Like the Black Mafia, Ira Einhorn had idealistic supporters in high places. Einhorn was The Man Who Knew Too Much about global conspiracies, weapons development, and psychic research. The CIA and/or KGB had framed him. Barbara Bronfman of the Seagram distillery family posted the bail won by defense attorney Arlen Specter. Specter lauded Einhorn as a man of peace and honor, for whom violence or bail jumping was unthinkable. Getting bail was an amazing feat in a murder case where the body was found in the defendant's home. More amazing was the amount-- $40,000. Which translated into $4000 cash.
Arlen Specter became Senator in January, 1981. Ira Einhorn's trial was to begin the same month. But Einhorn skipped. He was tried and convicted in absentia in 1993. Found living in France in 1997, he was extradited in 2001 and retried and re-convicted in Philadelphia in 2002. The four years prior to Einhorn's extradition were filled by complex international legal battles over his extradition and in absentia trial. France and the United States locked horns, President Clinton got into the act, and the Pennsylvania Legislature passed a law (Einhorn's Law) aimed at clearing up the mess. It only added to the tangle. Holly Maddox's parents died (her father by suicide) before Einhorn was retried.
Einhorn means one horn in German. Ira Einhorn called himself Unicorn. In The Hunt for the Unicorn Killer, a 1999 TV miniseries, Gregory Itzin plays Arlen Specter. A small part. Being denounced by Kevin Costner in JFK counts more on Specter's resume. Plus every time SPECTRE is mentioned in a James Bond movie, dimwits think "Arlen". Hey-- the only bad publicity is no publicity.
Specter appeared in-the-flesh in the 1993 documentary Sex and Justice: Anita Hill vs Clarence Thomas. Narrated by Gloria Steinem, "Sex" is powered by conviction that Supreme Court Justice nominee Thomas did indeed make a lame lewd joke re an apocryphal pubic hair on a can of Coke to his former underling, attorney Anita Hill, and that this constituted sexual harassment. Thomas and Hill are powerful leads but Specter is the scene stealer. As Hill's inquisitor on the Senate Judiciary Committee, he equals Erich von Stroheim in classic films where von Stroheim was The Man You Love To Hate. Von Stroheim worked his bullet head and beady stare, his lechery made fiendish by Prussian rigidity. Whereas Specter is all reptilian movement, with darting obsidian eyes and sudden head thrusts. Specter's style is naturalistic; he inhabits his character. Of course detractors like to say he always plays himself. Whoever that is.
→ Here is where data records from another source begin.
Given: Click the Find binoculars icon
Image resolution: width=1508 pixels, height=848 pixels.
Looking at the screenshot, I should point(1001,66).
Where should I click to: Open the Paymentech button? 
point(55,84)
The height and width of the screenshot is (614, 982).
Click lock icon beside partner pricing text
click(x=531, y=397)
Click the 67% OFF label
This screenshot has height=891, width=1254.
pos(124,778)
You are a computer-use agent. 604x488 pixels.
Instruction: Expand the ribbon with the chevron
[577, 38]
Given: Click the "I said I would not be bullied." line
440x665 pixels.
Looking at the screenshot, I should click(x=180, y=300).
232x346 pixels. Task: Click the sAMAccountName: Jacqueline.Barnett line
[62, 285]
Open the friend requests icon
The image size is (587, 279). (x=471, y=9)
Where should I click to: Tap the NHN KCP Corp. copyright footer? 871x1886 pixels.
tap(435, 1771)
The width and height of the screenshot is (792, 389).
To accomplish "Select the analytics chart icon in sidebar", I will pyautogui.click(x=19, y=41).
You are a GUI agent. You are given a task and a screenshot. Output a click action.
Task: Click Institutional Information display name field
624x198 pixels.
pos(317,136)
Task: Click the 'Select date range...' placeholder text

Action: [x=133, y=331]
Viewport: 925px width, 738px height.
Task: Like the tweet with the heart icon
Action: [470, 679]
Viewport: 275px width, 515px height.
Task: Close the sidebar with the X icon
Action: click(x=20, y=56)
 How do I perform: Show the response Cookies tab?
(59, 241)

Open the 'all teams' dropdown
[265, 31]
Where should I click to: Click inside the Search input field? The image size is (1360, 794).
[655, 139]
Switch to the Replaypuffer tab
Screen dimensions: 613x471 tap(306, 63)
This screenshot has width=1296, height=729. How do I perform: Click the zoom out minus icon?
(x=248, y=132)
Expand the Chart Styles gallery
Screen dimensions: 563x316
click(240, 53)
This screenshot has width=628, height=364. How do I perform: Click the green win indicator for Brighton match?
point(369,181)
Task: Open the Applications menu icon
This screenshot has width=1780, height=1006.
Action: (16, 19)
Upcoming Specter projects: a historical musical (kinda like 1776) set in the Bush White House. The Specter character tap dances in the Judiciary Committee while slipping a clause into the Patriot Act that helps Bush fire a bunch of pesky U.S. Attorneys. Also in the hopper: a big screen remake of Welcome Back Kotter. With Specter as Kotter and top Democrats as the Sweathogs.